*GOAL OF THE EXERCISE*: Please edit the lines below so that "center point" becomes "midpoint" everywhere it occurs, with nothing else altered.

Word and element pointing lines
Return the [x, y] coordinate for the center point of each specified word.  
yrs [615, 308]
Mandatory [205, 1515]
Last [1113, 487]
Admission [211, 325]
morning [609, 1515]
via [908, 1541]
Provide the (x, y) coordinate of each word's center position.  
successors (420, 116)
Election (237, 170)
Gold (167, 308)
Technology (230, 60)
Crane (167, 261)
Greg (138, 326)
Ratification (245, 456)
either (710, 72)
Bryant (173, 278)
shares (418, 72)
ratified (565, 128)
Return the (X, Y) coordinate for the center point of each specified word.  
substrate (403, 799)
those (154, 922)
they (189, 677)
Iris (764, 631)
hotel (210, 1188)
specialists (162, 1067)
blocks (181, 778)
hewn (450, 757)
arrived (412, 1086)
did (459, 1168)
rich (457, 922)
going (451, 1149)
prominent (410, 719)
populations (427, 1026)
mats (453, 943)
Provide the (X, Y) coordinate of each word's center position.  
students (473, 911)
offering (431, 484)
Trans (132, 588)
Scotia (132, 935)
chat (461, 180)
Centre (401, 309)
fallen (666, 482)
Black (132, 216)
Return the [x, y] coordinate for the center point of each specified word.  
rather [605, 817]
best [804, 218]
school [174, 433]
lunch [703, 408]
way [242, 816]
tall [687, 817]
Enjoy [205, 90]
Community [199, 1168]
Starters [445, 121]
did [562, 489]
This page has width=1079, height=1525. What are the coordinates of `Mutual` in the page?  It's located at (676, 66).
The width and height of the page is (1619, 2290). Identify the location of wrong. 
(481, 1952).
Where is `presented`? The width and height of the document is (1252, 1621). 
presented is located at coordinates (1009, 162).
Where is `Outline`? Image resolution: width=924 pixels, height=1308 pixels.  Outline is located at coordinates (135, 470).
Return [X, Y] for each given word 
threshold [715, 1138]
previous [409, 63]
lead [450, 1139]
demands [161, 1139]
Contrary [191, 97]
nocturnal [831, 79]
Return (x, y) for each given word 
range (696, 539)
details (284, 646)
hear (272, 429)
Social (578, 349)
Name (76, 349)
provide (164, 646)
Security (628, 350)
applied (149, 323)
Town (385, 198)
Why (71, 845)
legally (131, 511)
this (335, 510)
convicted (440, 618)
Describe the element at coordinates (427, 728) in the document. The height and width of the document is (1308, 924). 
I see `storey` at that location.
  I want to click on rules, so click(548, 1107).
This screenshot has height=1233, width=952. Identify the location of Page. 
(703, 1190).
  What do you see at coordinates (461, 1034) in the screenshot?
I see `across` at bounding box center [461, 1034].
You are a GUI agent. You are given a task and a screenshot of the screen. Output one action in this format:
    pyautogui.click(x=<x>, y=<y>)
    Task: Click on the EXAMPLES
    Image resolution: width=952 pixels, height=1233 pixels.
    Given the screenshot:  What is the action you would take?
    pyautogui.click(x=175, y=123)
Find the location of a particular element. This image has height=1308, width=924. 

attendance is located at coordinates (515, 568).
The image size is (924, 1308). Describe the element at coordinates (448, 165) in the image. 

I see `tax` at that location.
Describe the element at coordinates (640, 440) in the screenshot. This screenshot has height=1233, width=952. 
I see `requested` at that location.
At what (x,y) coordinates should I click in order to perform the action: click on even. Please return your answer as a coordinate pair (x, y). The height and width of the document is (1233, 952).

*CORRECT RESPONSE*:
Return the [x, y] coordinate for the midpoint of each specified word.  
yrs [615, 308]
Mandatory [205, 1515]
Last [1113, 487]
Admission [211, 325]
morning [609, 1515]
via [908, 1541]
Provide the (x, y) coordinate of each word's center position.  
successors (420, 116)
Election (237, 170)
Gold (167, 308)
Technology (230, 60)
Crane (167, 261)
Greg (138, 326)
Ratification (245, 456)
either (710, 72)
Bryant (173, 278)
shares (418, 72)
ratified (565, 128)
Return the (X, Y) coordinate for the midpoint of each specified word.  
substrate (403, 799)
those (154, 922)
they (189, 677)
Iris (764, 631)
hotel (210, 1188)
specialists (162, 1067)
blocks (181, 778)
hewn (450, 757)
arrived (412, 1086)
did (459, 1168)
rich (457, 922)
going (451, 1149)
prominent (410, 719)
populations (427, 1026)
mats (453, 943)
Provide the (X, Y) coordinate of each word's center position.  
students (473, 911)
offering (431, 484)
Trans (132, 588)
Scotia (132, 935)
chat (461, 180)
Centre (401, 309)
fallen (666, 482)
Black (132, 216)
Return the [x, y] coordinate for the midpoint of each specified word.  
rather [605, 817]
best [804, 218]
school [174, 433]
lunch [703, 408]
way [242, 816]
tall [687, 817]
Enjoy [205, 90]
Community [199, 1168]
Starters [445, 121]
did [562, 489]
This page has width=1079, height=1525. What are the coordinates of `Mutual` in the page?  It's located at (676, 66).
The width and height of the page is (1619, 2290). Identify the location of wrong. 
(481, 1952).
Where is `presented`? The width and height of the document is (1252, 1621). 
presented is located at coordinates (1009, 162).
Where is `Outline`? Image resolution: width=924 pixels, height=1308 pixels.  Outline is located at coordinates (135, 470).
Return [X, Y] for each given word 
threshold [715, 1138]
previous [409, 63]
lead [450, 1139]
demands [161, 1139]
Contrary [191, 97]
nocturnal [831, 79]
Return (x, y) for each given word 
range (696, 539)
details (284, 646)
hear (272, 429)
Social (578, 349)
Name (76, 349)
provide (164, 646)
Security (628, 350)
applied (149, 323)
Town (385, 198)
Why (71, 845)
legally (131, 511)
this (335, 510)
convicted (440, 618)
Describe the element at coordinates (427, 728) in the document. The height and width of the document is (1308, 924). 
I see `storey` at that location.
  I want to click on rules, so click(548, 1107).
This screenshot has height=1233, width=952. Identify the location of Page. 
(703, 1190).
  What do you see at coordinates (461, 1034) in the screenshot?
I see `across` at bounding box center [461, 1034].
You are a GUI agent. You are given a task and a screenshot of the screen. Output one action in this format:
    pyautogui.click(x=<x>, y=<y>)
    Task: Click on the EXAMPLES
    Image resolution: width=952 pixels, height=1233 pixels.
    Given the screenshot:  What is the action you would take?
    pyautogui.click(x=175, y=123)
Find the location of a particular element. This image has height=1308, width=924. 

attendance is located at coordinates (515, 568).
The image size is (924, 1308). Describe the element at coordinates (448, 165) in the image. 

I see `tax` at that location.
Describe the element at coordinates (640, 440) in the screenshot. This screenshot has height=1233, width=952. 
I see `requested` at that location.
At what (x,y) coordinates should I click in order to perform the action: click on even. Please return your answer as a coordinate pair (x, y). The height and width of the document is (1233, 952).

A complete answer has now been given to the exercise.